Start of Data extract

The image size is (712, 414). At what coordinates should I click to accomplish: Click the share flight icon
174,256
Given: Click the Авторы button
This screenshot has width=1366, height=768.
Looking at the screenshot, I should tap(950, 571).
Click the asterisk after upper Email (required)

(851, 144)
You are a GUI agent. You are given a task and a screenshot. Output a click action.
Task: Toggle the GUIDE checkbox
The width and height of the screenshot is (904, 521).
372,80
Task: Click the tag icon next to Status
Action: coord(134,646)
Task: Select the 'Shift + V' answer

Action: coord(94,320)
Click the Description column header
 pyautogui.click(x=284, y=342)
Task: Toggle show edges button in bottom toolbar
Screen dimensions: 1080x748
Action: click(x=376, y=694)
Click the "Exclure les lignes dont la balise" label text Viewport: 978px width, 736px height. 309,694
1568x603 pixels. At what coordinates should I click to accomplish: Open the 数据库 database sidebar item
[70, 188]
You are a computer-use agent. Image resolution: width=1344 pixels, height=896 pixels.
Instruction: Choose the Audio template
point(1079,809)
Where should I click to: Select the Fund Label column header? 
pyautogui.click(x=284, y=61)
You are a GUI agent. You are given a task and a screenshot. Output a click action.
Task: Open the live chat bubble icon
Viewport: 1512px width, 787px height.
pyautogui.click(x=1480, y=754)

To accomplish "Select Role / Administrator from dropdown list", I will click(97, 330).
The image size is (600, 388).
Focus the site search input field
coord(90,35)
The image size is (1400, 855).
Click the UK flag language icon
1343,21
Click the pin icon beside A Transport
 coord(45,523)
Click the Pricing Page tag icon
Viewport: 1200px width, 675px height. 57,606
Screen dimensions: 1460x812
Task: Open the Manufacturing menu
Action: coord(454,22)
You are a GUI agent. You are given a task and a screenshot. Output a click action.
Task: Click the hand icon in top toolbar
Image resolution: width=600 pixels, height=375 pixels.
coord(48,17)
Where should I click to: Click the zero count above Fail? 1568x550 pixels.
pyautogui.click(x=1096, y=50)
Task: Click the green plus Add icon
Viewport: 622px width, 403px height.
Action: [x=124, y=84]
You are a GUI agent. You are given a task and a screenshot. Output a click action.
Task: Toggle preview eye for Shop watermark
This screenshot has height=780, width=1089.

End of Data extract

▶ **What is needed**
Present every line of the records above as a numbered list, leaving out the blank lines.

▶ **Answer to the problem**
1. The image size is (712, 414). At what coordinates should I click to accomplish: Click the share flight icon
2. 174,256
3. Given: Click the Авторы button
4. This screenshot has width=1366, height=768.
5. Looking at the screenshot, I should tap(950, 571).
6. Click the asterisk after upper Email (required)
7. (851, 144)
8. You are a GUI agent. You are given a task and a screenshot. Output a click action.
9. Task: Toggle the GUIDE checkbox
10. The width and height of the screenshot is (904, 521).
11. 372,80
12. Task: Click the tag icon next to Status
13. Action: coord(134,646)
14. Task: Select the 'Shift + V' answer
15. Action: coord(94,320)
16. Click the Description column header
17.  pyautogui.click(x=284, y=342)
18. Task: Toggle show edges button in bottom toolbar
19. Screen dimensions: 1080x748
20. Action: click(x=376, y=694)
21. Click the "Exclure les lignes dont la balise" label text Viewport: 978px width, 736px height. 309,694
22. 1568x603 pixels. At what coordinates should I click to accomplish: Open the 数据库 database sidebar item
23. [70, 188]
24. You are a computer-use agent. Image resolution: width=1344 pixels, height=896 pixels.
25. Instruction: Choose the Audio template
26. point(1079,809)
27. Where should I click to: Select the Fund Label column header? 
28. pyautogui.click(x=284, y=61)
29. You are a GUI agent. You are given a task and a screenshot. Output a click action.
30. Task: Open the live chat bubble icon
31. Viewport: 1512px width, 787px height.
32. pyautogui.click(x=1480, y=754)
33. To accomplish "Select Role / Administrator from dropdown list", I will click(97, 330).
34. The image size is (600, 388).
35. Focus the site search input field
36. coord(90,35)
37. The image size is (1400, 855).
38. Click the UK flag language icon
39. 1343,21
40. Click the pin icon beside A Transport
41.  coord(45,523)
42. Click the Pricing Page tag icon
43. Viewport: 1200px width, 675px height. 57,606
44. Screen dimensions: 1460x812
45. Task: Open the Manufacturing menu
46. Action: coord(454,22)
47. You are a GUI agent. You are given a task and a screenshot. Output a click action.
48. Task: Click the hand icon in top toolbar
49. Image resolution: width=600 pixels, height=375 pixels.
50. coord(48,17)
51. Where should I click to: Click the zero count above Fail? 1568x550 pixels.
52. pyautogui.click(x=1096, y=50)
53. Task: Click the green plus Add icon
54. Viewport: 622px width, 403px height.
55. Action: [x=124, y=84]
56. You are a GUI agent. You are given a task and a screenshot. Output a click action.
57. Task: Toggle preview eye for Shop watermark
58. This screenshot has height=780, width=1089.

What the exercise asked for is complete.